Write out every record below exactly as it appears, omitting the pictures.
━━━━━ Extracted data
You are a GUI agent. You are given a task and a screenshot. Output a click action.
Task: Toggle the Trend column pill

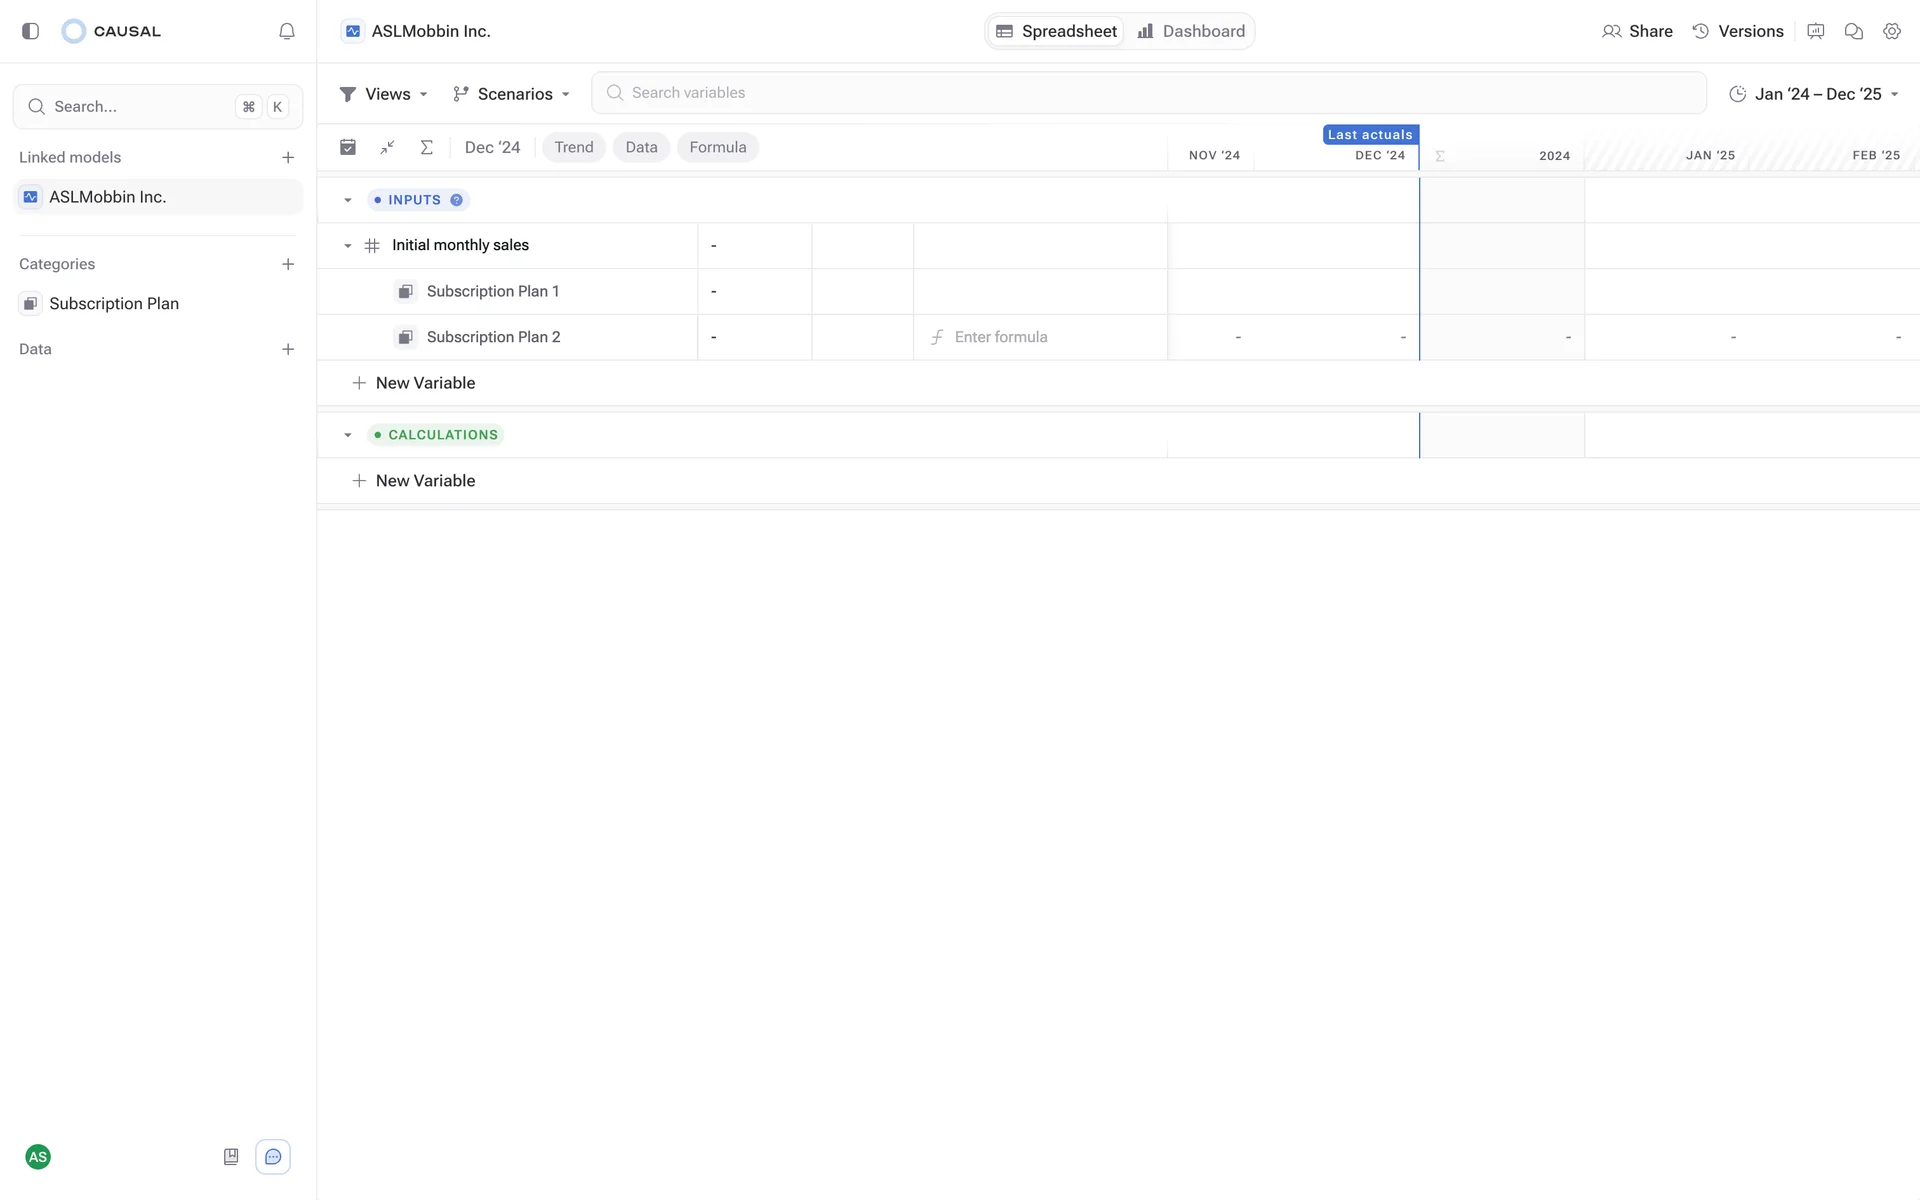coord(574,147)
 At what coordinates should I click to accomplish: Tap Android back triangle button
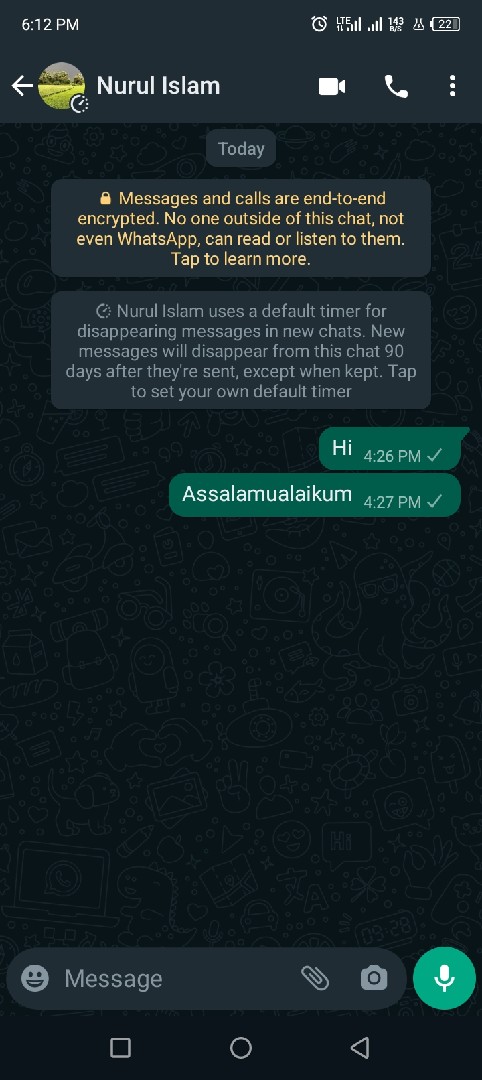tap(360, 1048)
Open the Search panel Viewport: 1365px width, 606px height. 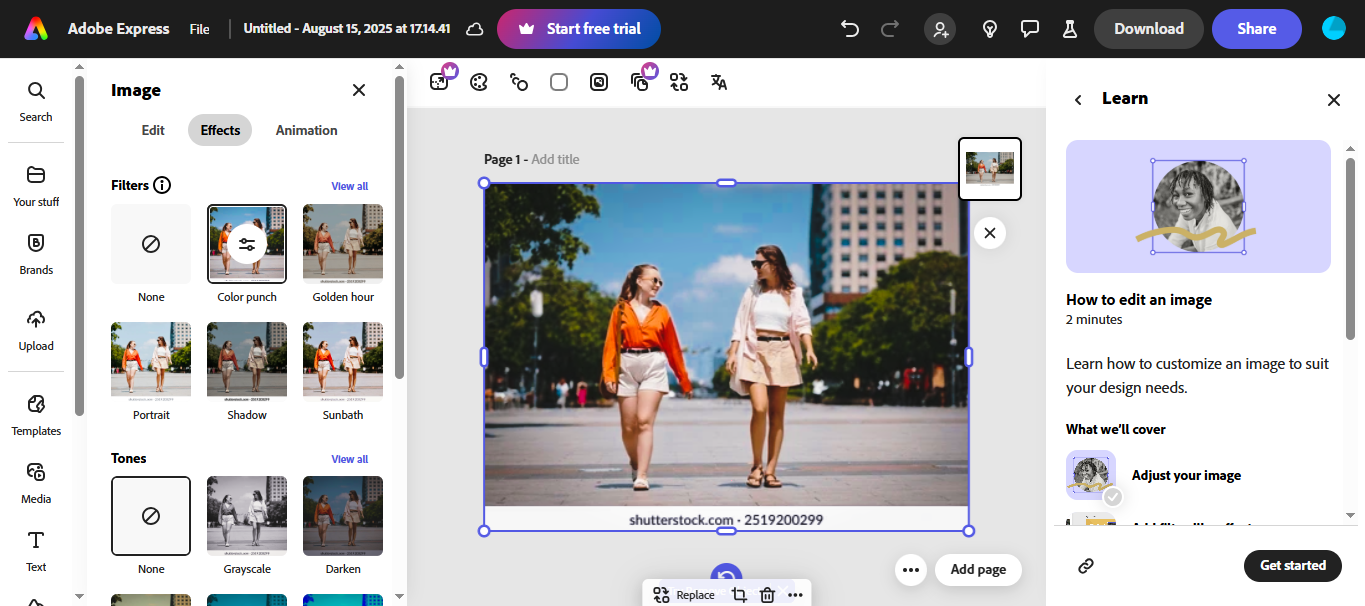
━━━━━━━━━━
• Reply:
You are a GUI agent. You are given a task and a screenshot. Output a click action.
Task: Toggle the Trend column pill

coord(574,147)
 At what coordinates should I click to accomplish: Tap Android back triangle button
tap(360, 1048)
Open the Search panel Viewport: 1365px width, 606px height. 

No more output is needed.